These reflections are occasioned by a recent judgement of the Court of Justice C- 193/2017, on the recognition, by the Austrian legislature, of Good Friday as a day of paid rest for workers belonging to the churches referred to in the ARG. The possibile implications, for Italy, of the ruling of the Cour are analysed. It is criticised the position of the Court, with regard to the alleged discriminatory nature of national legislation under which, on the occasion of a given riligious holiday, which is relevant only to certain confessions, only members of those confessions are entitled to paid rest, or to an additional allowance.
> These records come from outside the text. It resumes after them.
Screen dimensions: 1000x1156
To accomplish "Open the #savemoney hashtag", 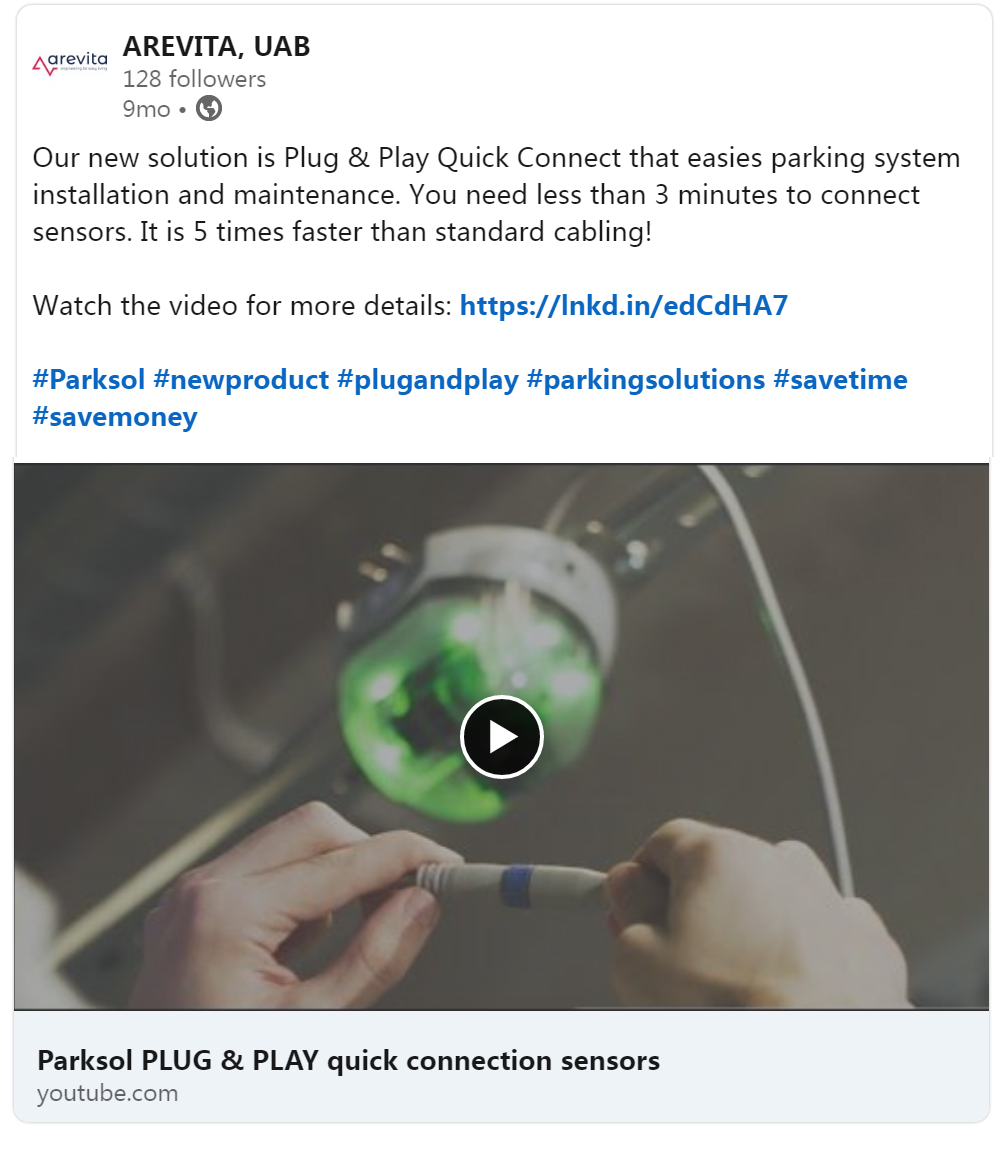I will pyautogui.click(x=115, y=417).
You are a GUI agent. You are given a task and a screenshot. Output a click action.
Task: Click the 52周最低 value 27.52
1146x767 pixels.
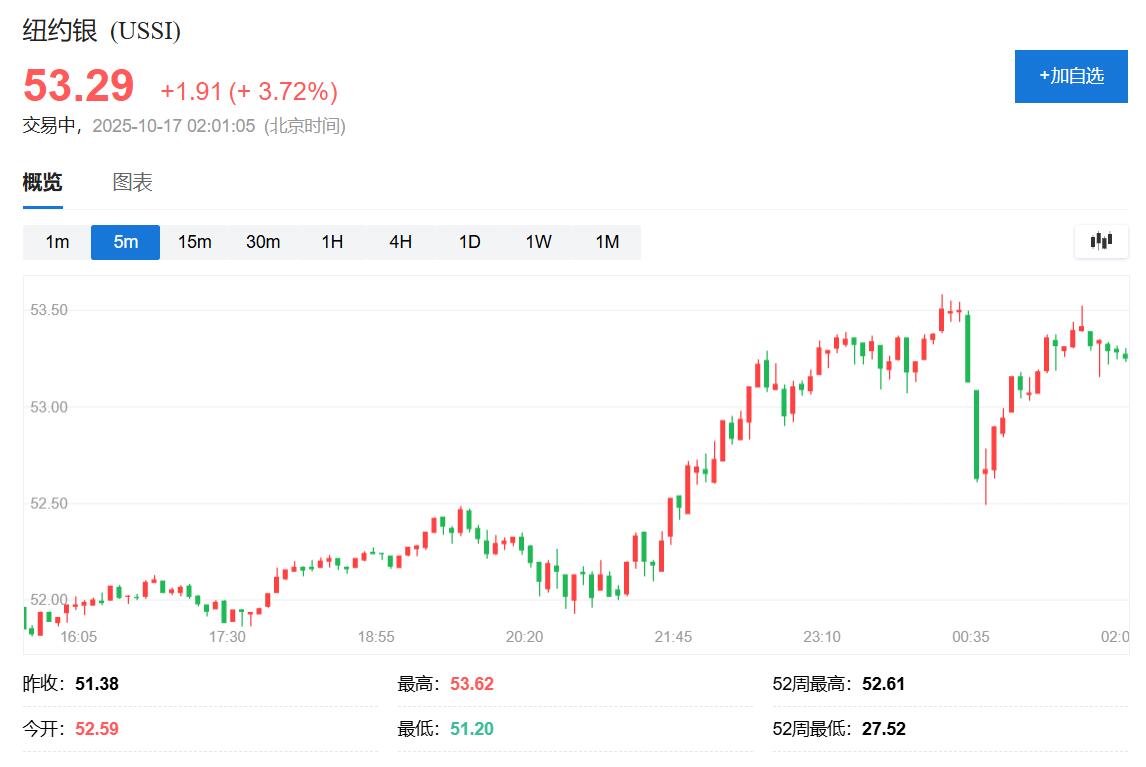pos(883,729)
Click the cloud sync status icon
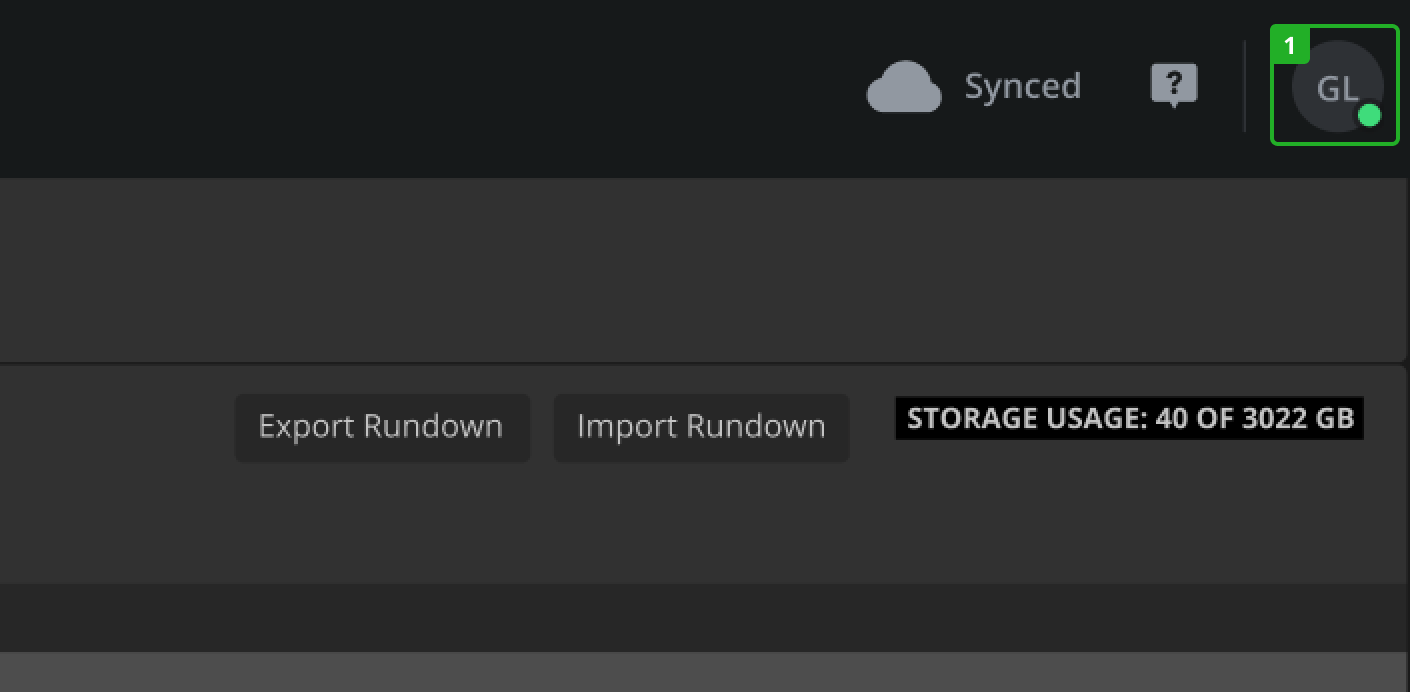 (903, 87)
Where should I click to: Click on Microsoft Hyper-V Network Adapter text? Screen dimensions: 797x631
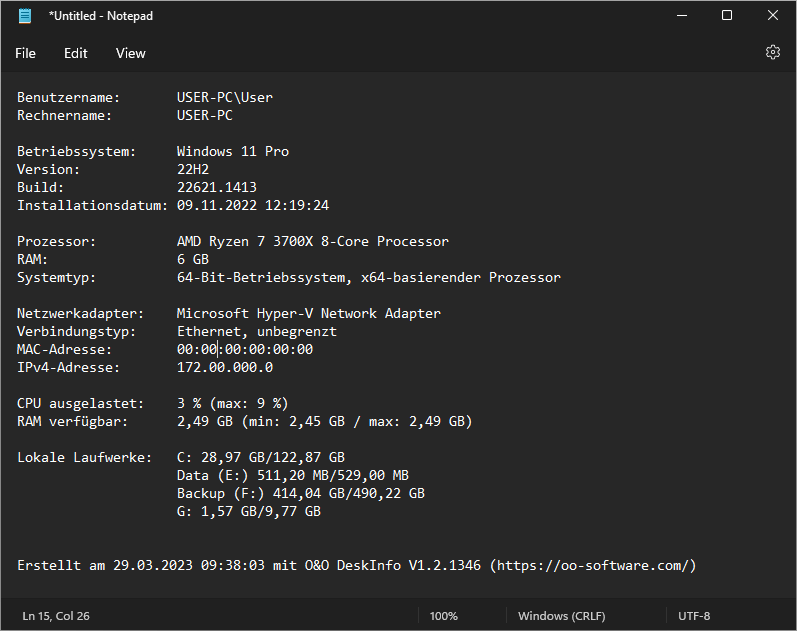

On the other hand, it is considered that the recognition in favour of the members of the churches referred to in the ARG of Good Friday as a day of rest requires the State to take similar account of the festivals of other “minor” churches, equally entrenched.
Keywords: religious creed – special religious festivals – paid day off – additional allowance – discrimination.
Articoli Correlati: credi religiosi - festività religiose - giorno di riposo - indennità supplementare - discriminazione
Introduction - 1. Judgment C-193/17 on the recognition by the Austrian legislature of Good Friday as a day of paid rest for workers belonging to the churches referred to in the ARG - 2. Possible implications, for Italy, of the ruling of the Court. Criticism of the judgment - 3. Criticism of the position of the Court, with regard to the alleged discriminatory nature of national legislation under which, on the occasion of a given religious holiday, which is relevant only to certain confessions, only members of those confessions are entitled to paid rest, or to an additional allowance - 4. Criticism of the Advocate General’s position with regard to the alleged discriminatory nature of national legislation under which, on the occasion of a given religious festival, which is relevant only to certain confessions, only members of those confessions are entitled to “additional compensation” - 5. The protection of negative religious freedom cannot grant special permissions to atheists, just because these are granted to employees belonging to another religion - 6. Whether the differentiation in question is attributable to the provision in Article 2(5) or Article 7(1) of Directive 2000/78 - 7. Whether the ineligibility for a day of rest of members of other faiths, which have ‘special’ religious holidays which do not coincide with a national holiday, is discriminatory, or not - 8. The different protection to be granted to the different churches, in the light of the Italian constitutional framework - 9. The disapplication of the national rule which conflicts with the prohibition of discrimination on grounds of religion and the application to members of the disadvantaged group of the same treatment that is reserved for persons of the favoured group - NOTE
In the current historical context, the theme of religious freedom and its impact on the organization of work is becoming increasingly important, particularly with reference to working and non-working times [1]. It has been noted that in the labour field, «religious freedom has a dual value: both as a prohibition of discrimination on religious grounds and as a possibility of fulfilling obligations linked to one’s own faith» [2]. These two profiles are intimately interwoven, as attested by the recent ruling of the Court of Justice C-193/2017. This is a decision that is likely to have far-reaching repercussions and it deserves to be discussed and examined in depth.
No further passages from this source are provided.